EXERCISE INPUT
# # # # # # #
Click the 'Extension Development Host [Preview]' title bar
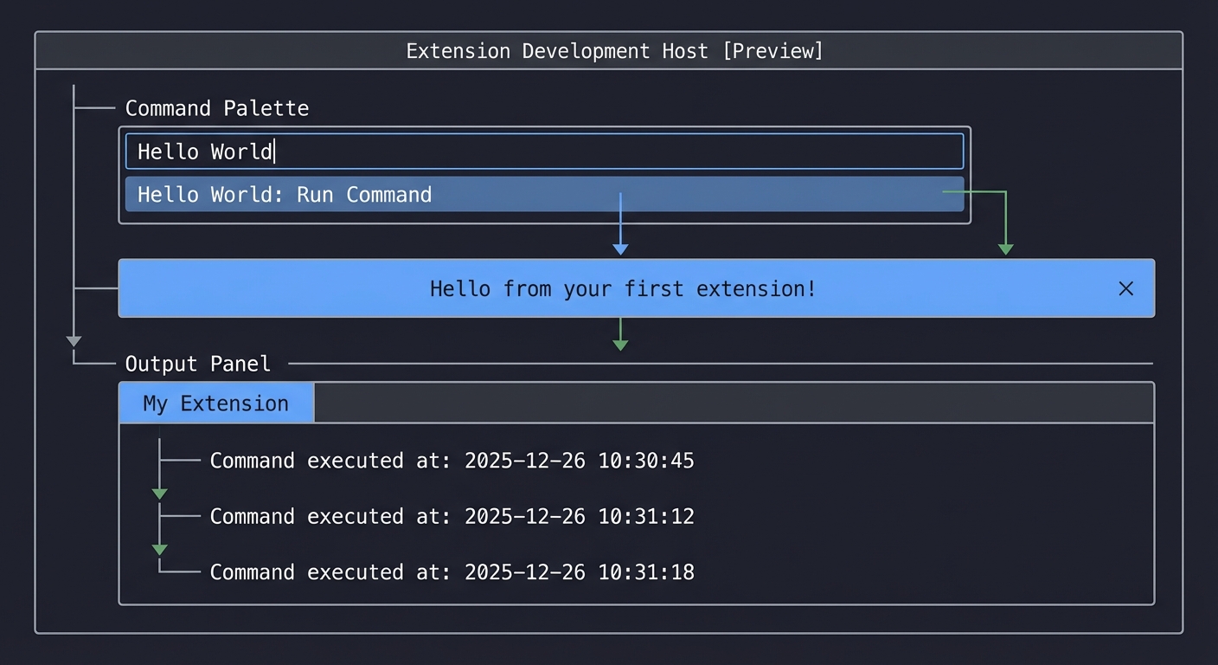 [612, 50]
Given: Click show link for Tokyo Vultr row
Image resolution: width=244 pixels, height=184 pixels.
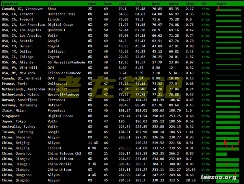Looking at the screenshot, I should [205, 121].
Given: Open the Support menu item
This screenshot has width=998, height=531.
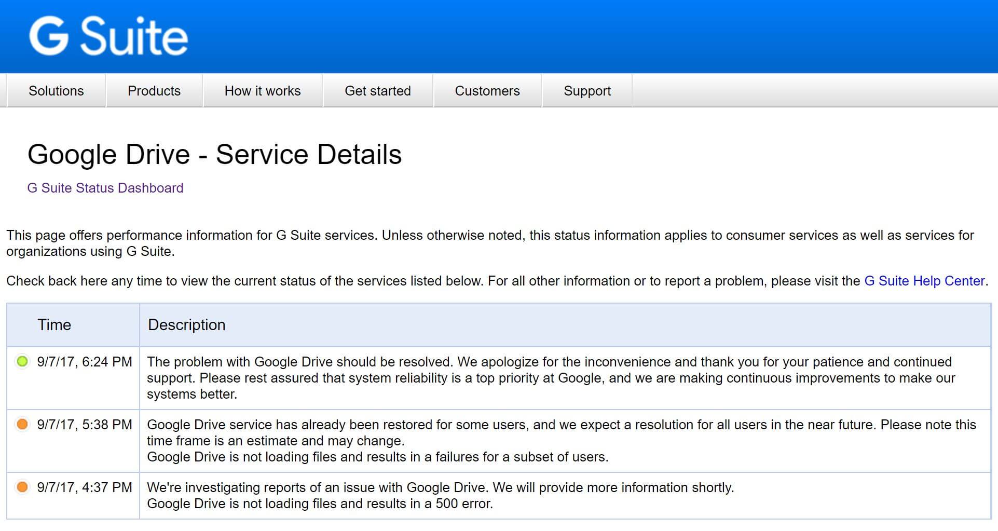Looking at the screenshot, I should click(x=586, y=91).
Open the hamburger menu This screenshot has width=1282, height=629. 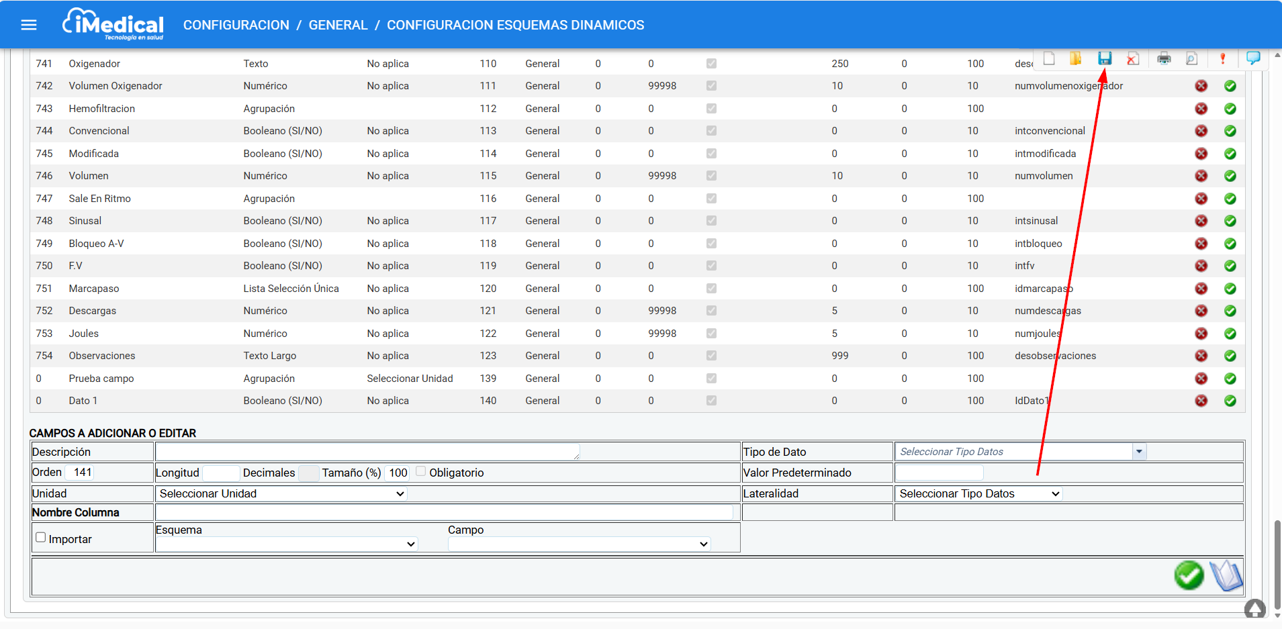(29, 25)
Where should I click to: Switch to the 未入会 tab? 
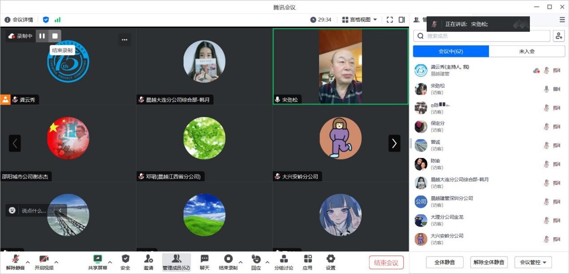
# # # # # # #
WHAT THE TASK REQUIRES
Could you reproduce exactly the lines from the first line of the listing through the line containing "Given: Open the Support menu item", both included, with pictures left out?

RESULT OF THIS EXERCISE
Click the 'Extension Development Host [Preview]' title bar
 [612, 50]
Given: Click show link for Tokyo Vultr row
Image resolution: width=244 pixels, height=184 pixels.
Looking at the screenshot, I should [205, 121].
Given: Open the Support menu item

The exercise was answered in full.